When I had to leave my home state of Kansas more than a decade ago, I chose Colorado for my fresh start.
Well, of course I did. That place meant more to me than any other place, even, by that point, Kansas.
It was the place where I felt most alive.
The need to feel alive is an urge I could never truly explain to people. I still struggle with that. But when people ask me why I feel that need these days, I'll just steer them to "127 Hours," the Aron Ralston movie.
Most everyone knows who he is these days, but if you don't, I'll put it crudely: He's the guy who cut off his arm to save his life. Oh, I can hear you saying. THAT guy.
A movie about that experience, I'll admit, sounds boring and horrific at the same time. His arm was trapped by a boulder, so you're watching a guy whose arm was trapped by a boulder. No car explosions, no shootings and, more seriously, no real climbing scenes either.
So why is it so riveting? Well, for one, the movie does a great job of showing you what he's up against, with its sweeping views of the vast landscape that's swallowed him whole. You can't even hear his screams a few feet beyond the constricting walls that have him pinned. The obvious tension comes from the fact that it's not hard to figure out he's on his own, and the only way he's going to make it out is by cutting off his arm. The natural question, of course, that comes from that is wondering if you could do it.
But by showing you that vast landscape, it also shows you, at least for me, WHY Ralston is so mesmerized by it. It shows why he's out there. I'm pretty sure that if someone told him there was a risk of him getting trapped by a boulder, he'd be out there anyway. In fact I know that.
I'm out there, after all.
I've written about this before, but in 1999, my first year of my fresh start, I was scrambling down some giant boulders in a steep rockfield when they moved and then went. It's the first time in my life I saw death - I even yelled "Oh God!" just like in the movies - and I rolled with the rocks. I somehow stopped myself after the third flip. I was beaten and bloodied, pretty badly, and had to walk with a cane for a few weeks, but 17 hours later I made it back to the trailhead with my father.

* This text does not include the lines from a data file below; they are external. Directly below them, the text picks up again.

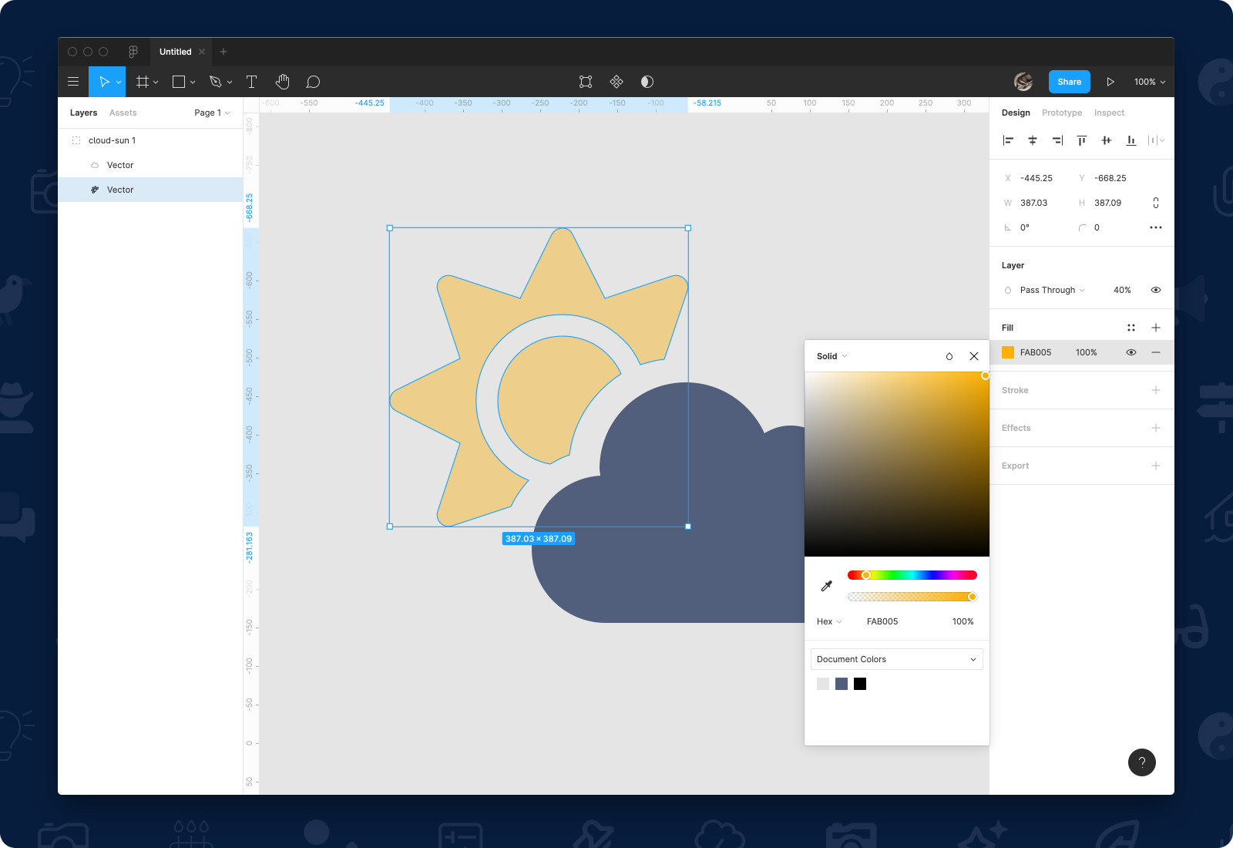Image resolution: width=1233 pixels, height=848 pixels.
Task: Toggle visibility of the FAB005 fill
Action: pyautogui.click(x=1131, y=352)

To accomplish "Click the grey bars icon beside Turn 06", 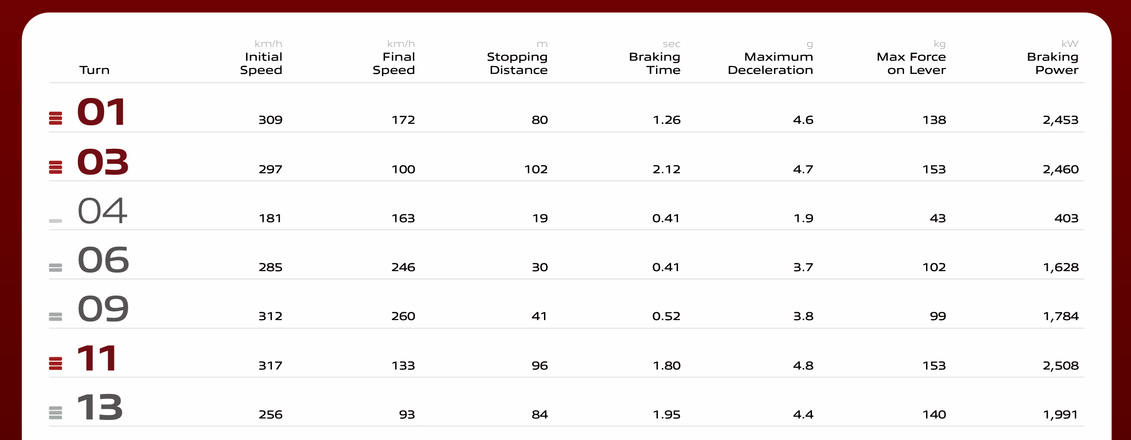I will click(56, 267).
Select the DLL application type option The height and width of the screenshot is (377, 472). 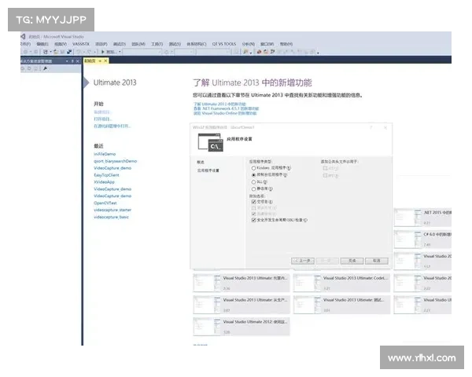(x=253, y=181)
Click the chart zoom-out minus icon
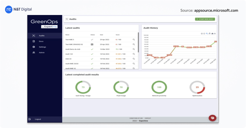The height and width of the screenshot is (128, 246). (205, 34)
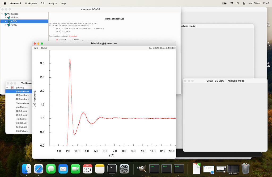Open GIMP from the Dock
272x177 pixels.
(142, 169)
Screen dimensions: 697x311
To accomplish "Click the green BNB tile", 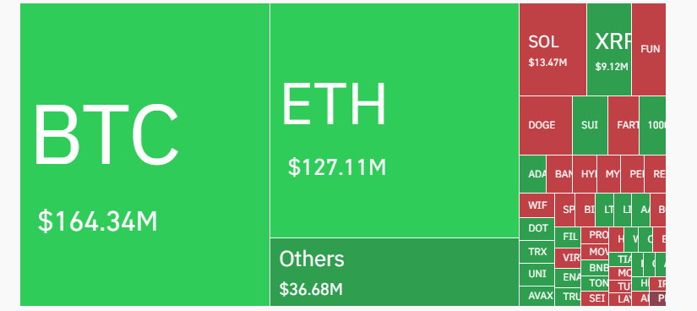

Just four years later, I was traversing on a ridge between two 14ers in the toughest climb of my life when I got a touch cocky and jumped every so slightly down from a ledge. A rock spilled out from under me and I rolled like drying laundry to what surely would be my death, 2,000 feet down to sharp rocks, when I managed to wrap my leg around a boulder three feet, or one more roll, from the end.
That climb lasted another 16 hours, and it's one of the five most memorable things I've ever done, out of more than 200 adventures. It was terrifying at times, but I loved it. Less than an hour after I was killed on that climb, I was loving it.
That's just the hold those special places can have over you.
Ironically, the movie, too, shows just how amazing those places are even if 90 percent of it is about his desperate need to escape it.
The beginning of the movie is a frantic, MTV-like montage, one of Danny Boyle's signatures (he uses the same technique to perfection in the Oscar-winner "Slumdog Millionare"), and as you struggle to keep up, you get a sense of what Ralston is trying to escape. All those lights. All that action. All the noise, noise, noise. Yet the city, for all its cacophony, supplies us with everything we need, ten thousand times over. Fresh, clean water out of the tap. Contact with others. Taco Bells. Leaving all that behind is a risk even if it's also fun. That's one of the best things about the peaks: They make you appreciate the simple creature comforts that we take for granted. By the end, Ralston is so desperate for water, he drinks his own urine. I just filled my water bottle after I wrote that. That line made me pretty thirsty.
You need to leave that comfort every once in a while, I believe, and Ralston seems to believe, in order to discover yourself. The movie seems to say that, too, and I can't see how anyone couldn't leave "127 Hours" without feeling the same way.
Ralston still climbs. He still gets out there. He, just like me, appreciates the risks a bit more now.
It's an incredible survival story. But it's much more than that. I took it as a movie that finally shows what it means to be alive.